More broadly, however, the Rodríguez siblings seem to be confirming what Trump and Marco Rubio proudly announced at their press conference immediately after the aggression: They would be willing to usher in a new era of “cooperation” with the United States, particularly to facilitate the “reconstruction” of the oil industry under imperial oversight. Their room for maneuver is admittedly limited. Internally, however, the president has repeated that the goal is to safeguard the country’s sovereignty; she is officially demanding the immediate release of Maduro and Flores and adopts anti-imperialist rhetoric in her televised speeches. Yet CIA director John Ratcliffe was received in Caracas and even awarded a medal! And Trump announced that he was canceling any further attack because “the United States and Venezuela are now working well together.”

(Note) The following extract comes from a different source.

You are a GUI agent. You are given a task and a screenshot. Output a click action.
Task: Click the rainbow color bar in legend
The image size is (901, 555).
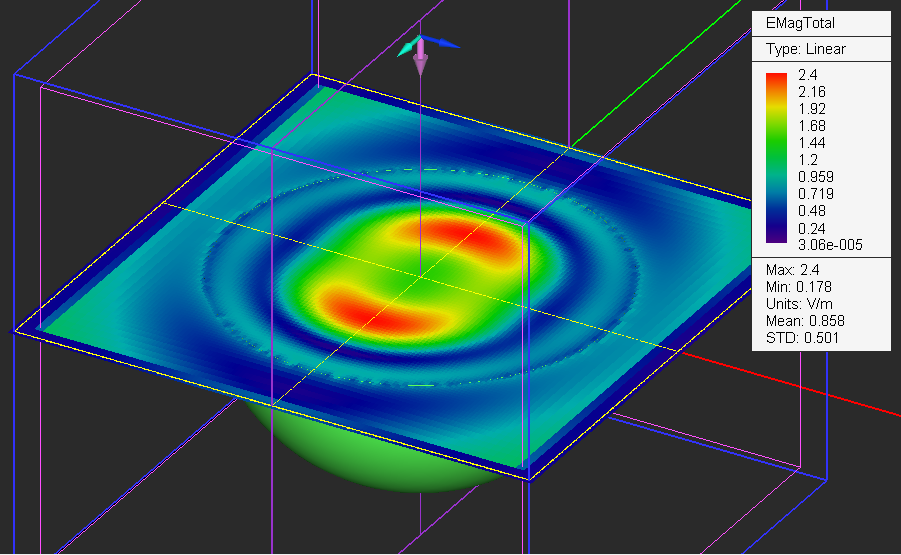[776, 158]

AL: To what extent can a “Madurismo without Maduro” be organized, under pressure from imperialism and in collaboration with Trump? Why have there been no significant mobilizations of Chavistas and popular bases?

FG: It was believed that Trump’s main option was that of regime change, placing the ultra-conservative, neoliberal, pro-U.S. opposition embodied by Maria Corina Machado and the 2024 presidential candidate Edmundo Gonzalez, who was disqualified following electoral fraud, on the “throne.” But Machado has been publicly humiliated and sidelined by Trump, at least for now: and the gift of her Nobel Peace Prize medal to the autocrat of the United States will not change much! Trump’s gamble is therefore clearly to rely on the state apparatus and Madurismo, calculating that they control the country, noting that they retain the essential support of the army and also real (albeit diminished) social bases: popular Chavism, whose potential resistance must be channeled. This would be accompanied by considerable political, military, and economic threats and pressure. Washington’s calculation is that Corina Machado and Edmundo González would not be able to radically reorganize the country in the short term without direct support from imperialism, including ground troops. An Iraq-style scenario is unthinkable for Trump and would be too costly, including domestically, given that his MAGA base is highly critical of military invasions, that the situation in the United States is tense, with major struggles underway (against ICE in particular), and since the midterm elections are coming up in November.

AL: It is quite surprising that the state apparatus and the “bolibourgeoisie” are capable of navigating such an upheaval.

FG: Everyone is waiting to see what happens. The interim Venezuelan government, as I said, is blowing hot and cold, including in relation to its own population. But the collapse is shocking, especially for those who thought that massive national anti-imperialist resistance, fueled by years of the “Bolivarian Revolution,” was possible. Fear and uncertainty dominate at this stage, and while there have been demonstrations in support of Maduro’s release, they have remained relatively timid. This is not so surprising. On the one hand, there is the immense military asymmetry and maximum political pressure exerted by U.S. imperialism, in a regional context that is, moreover, hostile. On the other, for more than a decade, we have witnessed the authoritarian disintegration, political collapse, and economic destruction of Chávez’s country and of what the Bolivarian process and its progressive, national-popular, and anti-imperialist impulse had embodied in the 2000s.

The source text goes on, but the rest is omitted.